- _Problem requirements_: Each entry needs to be reproduced exactly as it is.

Data extracted from a collection:
------------------------------

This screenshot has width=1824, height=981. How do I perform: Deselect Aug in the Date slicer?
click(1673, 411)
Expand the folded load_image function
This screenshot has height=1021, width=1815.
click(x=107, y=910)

------------------------------

- _Answer below_:
This screenshot has width=1824, height=981. How do I perform: Deselect Aug in the Date slicer?
click(1673, 411)
Expand the folded load_image function
This screenshot has height=1021, width=1815.
click(x=107, y=910)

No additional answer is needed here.